Document excerpt:
---+---

The Corporations Law does not define "request" as defined in s.721(1).  Nor is a form of request prescribed.  Mr White submitted that, in these circumstances, the fax should be read as, in substance, a request that the ASC not require Leumi to give the information sought in the secondary notice.  He contended that the references in the fax to Swiss law were capable of being read as "special reasons set out in the request".


The Macquarie Dictionary defines "request" as:


     "1. the act of asking for something to be given, or done, esp. as a favour or courtesy; solicitation or petition.... 2. that which is asked for.... 4. to ask for, solicit (something), esp. politely formally.... 6. to make request to, ask, or beg (a person, etc) to do something."


Both Mr White and Mr Lindsay appeared to agree that the question was really one of impression.  In my view, it is not appropriate to take a strict view of what constitutes a request for the purposes of s.721(1).  The recipient of a notice is bound, under the terms of legislation, to respond extremely swiftly to the secondary notice.  A recipient of a notice in a foreign country may find it difficult, whether because of unfamiliarity with Australian laws or language problems, to frame its responses precisely and with clear reference to the applicable legislation.


Although the fax of 27 April 1995 is somewhat ambiguous, it is capable of being read as a request to the ASC to be relieved from the obligation to provide the information sought in the secondary notice.  The last paragraph of the letter, in particular, can be construed as asking the ASC to exercise whatever powers might be available to excuse Leumi from complying with the secondary notice, because of Leumi's obligations under Swiss law.  I think the benefit of any doubt in this respect should be given to Leumi.  This is particularly so because the ASC's fax of 26 April 1995, whether or not it amounted to a pre-judgment, was not calculated to draw Leumi's attention to its entitlement to make a request under s.721(1).  Accordingly, I think that the letter should be construed as a request by Leumi that for special reasons (Leumi's obligations under Swiss law) it should not have to give the information sought by the ASC in the secondary notice.


Did EBC Make A Request?

In my opinion, however, EBC is in a different position.  It relies exclusively on the fax of 21 April 1995 to the ASC.  That fax was terse and to the point.  It asserted that

 

     "[d]ue to Swiss secrecy regulations we cannot, however, provide the requested details about the ownership of subject shares."

---+---

Supplied material:
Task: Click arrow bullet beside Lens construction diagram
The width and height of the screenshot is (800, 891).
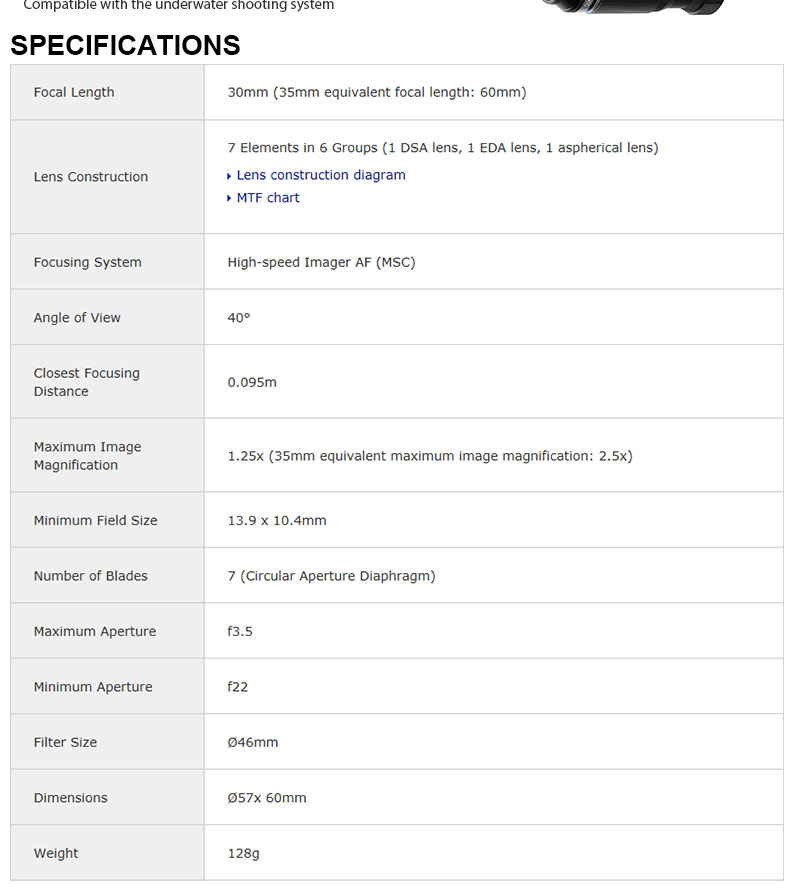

---+---

What to produce:
Could you reproduce everything in the judgment excerpt on s.721(1) requests, word for word, from "The Macquarie Dictionary" down to "the applicable legislation."?

Finished exercise:
The Macquarie Dictionary defines "request" as:


     "1. the act of asking for something to be given, or done, esp. as a favour or courtesy; solicitation or petition.... 2. that which is asked for.... 4. to ask for, solicit (something), esp. politely formally.... 6. to make request to, ask, or beg (a person, etc) to do something."


Both Mr White and Mr Lindsay appeared to agree that the question was really one of impression.  In my view, it is not appropriate to take a strict view of what constitutes a request for the purposes of s.721(1).  The recipient of a notice is bound, under the terms of legislation, to respond extremely swiftly to the secondary notice.  A recipient of a notice in a foreign country may find it difficult, whether because of unfamiliarity with Australian laws or language problems, to frame its responses precisely and with clear reference to the applicable legislation.